Saved entries:

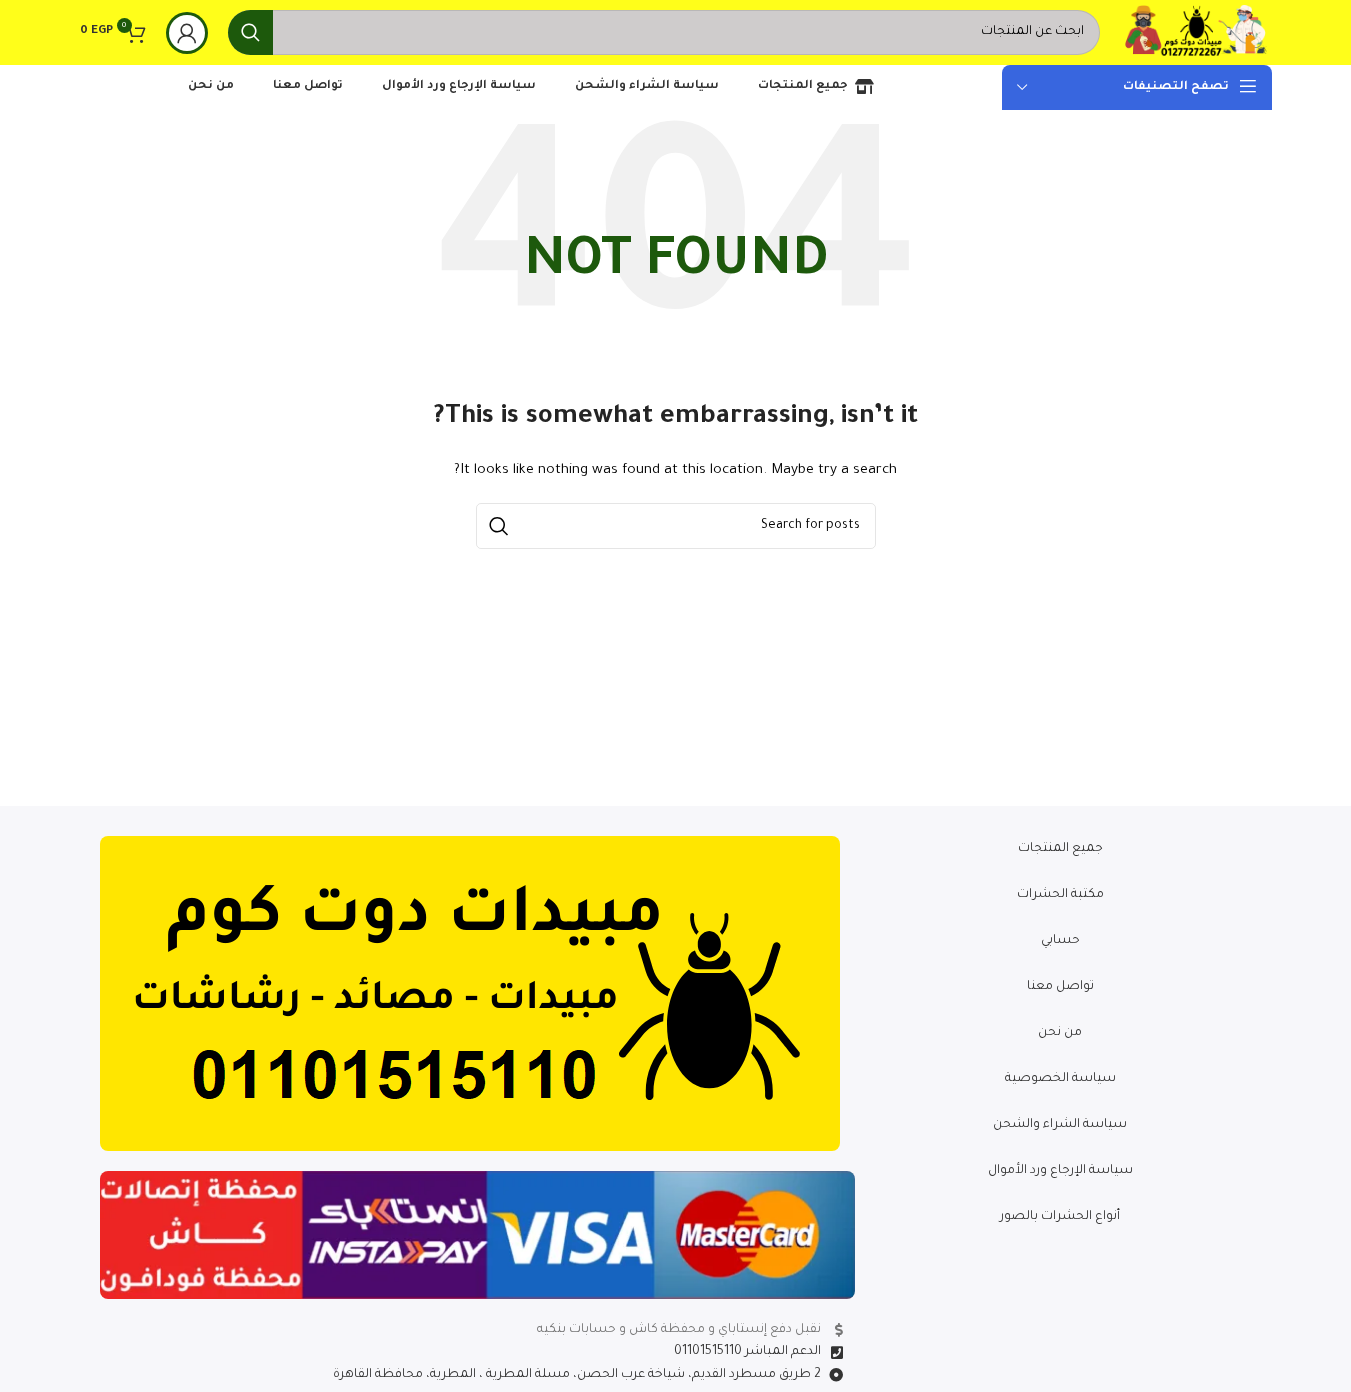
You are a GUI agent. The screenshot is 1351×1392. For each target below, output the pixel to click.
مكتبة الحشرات (1060, 895)
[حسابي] (187, 33)
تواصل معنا (1060, 987)
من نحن (1060, 1033)
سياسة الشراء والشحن (1060, 1125)
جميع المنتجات (1060, 849)
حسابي (1060, 941)
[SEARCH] (250, 32)
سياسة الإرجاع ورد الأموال (1060, 1171)
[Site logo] (1196, 34)
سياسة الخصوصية (1060, 1079)
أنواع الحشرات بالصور (1060, 1217)
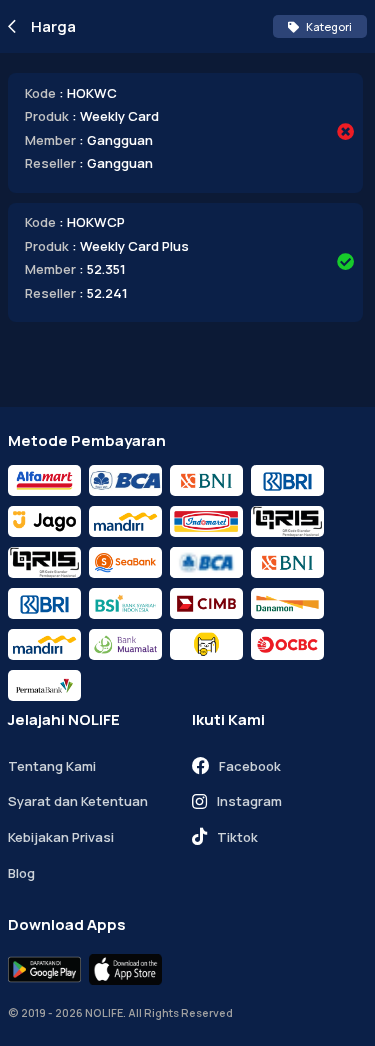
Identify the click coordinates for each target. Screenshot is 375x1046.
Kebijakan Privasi (61, 837)
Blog (21, 873)
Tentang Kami (52, 766)
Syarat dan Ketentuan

YOUR TASK |
The entries need to be restated exactly, and their pictures left out.

RESPONSE |
You are a GUI agent. The screenshot is 1351×1392. For each target below, output the pixel to click.
مكتبة الحشرات (1060, 895)
[حسابي] (187, 33)
تواصل معنا (1060, 987)
من نحن (1060, 1033)
سياسة الشراء والشحن (1060, 1125)
جميع المنتجات (1060, 849)
حسابي (1060, 941)
[SEARCH] (250, 32)
سياسة الإرجاع ورد الأموال (1060, 1171)
[Site logo] (1196, 34)
سياسة الخصوصية (1060, 1079)
أنواع الحشرات بالصور (1060, 1217)
Identify the click coordinates for each target. Screenshot is 375x1046.
Kebijakan Privasi (61, 837)
Blog (21, 873)
Tentang Kami (52, 766)
Syarat dan Ketentuan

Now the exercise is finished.